=== PROBLEM TO SOLVE ===
Could you turn every line of the material below into a JSON list of strings, one string per line, leaving out the blank lines?
___ EXCERPTED RECORDS ___
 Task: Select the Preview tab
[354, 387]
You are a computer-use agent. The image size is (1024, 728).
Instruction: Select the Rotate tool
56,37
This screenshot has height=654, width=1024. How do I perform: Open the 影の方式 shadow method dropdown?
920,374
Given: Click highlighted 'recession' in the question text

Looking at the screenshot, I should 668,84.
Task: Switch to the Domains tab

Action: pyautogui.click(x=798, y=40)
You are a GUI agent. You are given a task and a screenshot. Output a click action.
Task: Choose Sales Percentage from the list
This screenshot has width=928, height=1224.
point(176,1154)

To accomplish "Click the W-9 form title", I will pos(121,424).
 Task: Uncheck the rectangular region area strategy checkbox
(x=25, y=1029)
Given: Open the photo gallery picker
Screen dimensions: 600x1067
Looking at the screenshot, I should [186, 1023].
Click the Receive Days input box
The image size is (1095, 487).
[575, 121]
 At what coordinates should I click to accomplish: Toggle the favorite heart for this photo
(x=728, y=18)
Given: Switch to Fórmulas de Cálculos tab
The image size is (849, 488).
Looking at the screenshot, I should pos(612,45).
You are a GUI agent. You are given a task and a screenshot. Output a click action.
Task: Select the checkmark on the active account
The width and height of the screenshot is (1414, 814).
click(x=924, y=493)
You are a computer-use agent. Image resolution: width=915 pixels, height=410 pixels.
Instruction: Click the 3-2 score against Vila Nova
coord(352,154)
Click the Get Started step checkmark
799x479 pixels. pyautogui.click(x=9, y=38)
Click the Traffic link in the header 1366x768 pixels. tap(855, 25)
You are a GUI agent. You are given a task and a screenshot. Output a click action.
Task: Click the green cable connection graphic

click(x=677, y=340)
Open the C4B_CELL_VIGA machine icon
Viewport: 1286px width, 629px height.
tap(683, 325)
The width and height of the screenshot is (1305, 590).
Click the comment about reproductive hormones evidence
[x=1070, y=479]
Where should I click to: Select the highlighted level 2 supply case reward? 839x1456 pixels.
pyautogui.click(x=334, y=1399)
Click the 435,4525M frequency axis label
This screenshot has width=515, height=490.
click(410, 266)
___
=== TASK OUTPUT ===
[
  " Task: Select the Preview tab",
  "[354, 387]",
  "You are a computer-use agent. The image size is (1024, 728).",
  "Instruction: Select the Rotate tool",
  "56,37",
  "This screenshot has height=654, width=1024. How do I perform: Open the 影の方式 shadow method dropdown?",
  "920,374",
  "Given: Click highlighted 'recession' in the question text",
  "Looking at the screenshot, I should 668,84.",
  "Task: Switch to the Domains tab",
  "Action: pyautogui.click(x=798, y=40)",
  "You are a GUI agent. You are given a task and a screenshot. Output a click action.",
  "Task: Choose Sales Percentage from the list",
  "This screenshot has width=928, height=1224.",
  "point(176,1154)",
  "To accomplish \"Click the W-9 form title\", I will pos(121,424).",
  " Task: Uncheck the rectangular region area strategy checkbox",
  "(x=25, y=1029)",
  "Given: Open the photo gallery picker",
  "Screen dimensions: 600x1067",
  "Looking at the screenshot, I should [186, 1023].",
  "Click the Receive Days input box",
  "The image size is (1095, 487).",
  "[575, 121]",
  " At what coordinates should I click to accomplish: Toggle the favorite heart for this photo",
  "(x=728, y=18)",
  "Given: Switch to Fórmulas de Cálculos tab",
  "The image size is (849, 488).",
  "Looking at the screenshot, I should pos(612,45).",
  "You are a GUI agent. You are given a task and a screenshot. Output a click action.",
  "Task: Select the checkmark on the active account",
  "The width and height of the screenshot is (1414, 814).",
  "click(x=924, y=493)",
  "You are a computer-use agent. Image resolution: width=915 pixels, height=410 pixels.",
  "Instruction: Click the 3-2 score against Vila Nova",
  "coord(352,154)",
  "Click the Get Started step checkmark",
  "799x479 pixels. pyautogui.click(x=9, y=38)",
  "Click the Traffic link in the header 1366x768 pixels. tap(855, 25)",
  "You are a GUI agent. You are given a task and a screenshot. Output a click action.",
  "Task: Click the green cable connection graphic",
  "click(x=677, y=340)",
  "Open the C4B_CELL_VIGA machine icon",
  "Viewport: 1286px width, 629px height.",
  "tap(683, 325)",
  "The width and height of the screenshot is (1305, 590).",
  "Click the comment about reproductive hormones evidence",
  "[x=1070, y=479]",
  "Where should I click to: Select the highlighted level 2 supply case reward? 839x1456 pixels.",
  "pyautogui.click(x=334, y=1399)",
  "Click the 435,4525M frequency axis label",
  "This screenshot has width=515, height=490.",
  "click(410, 266)"
]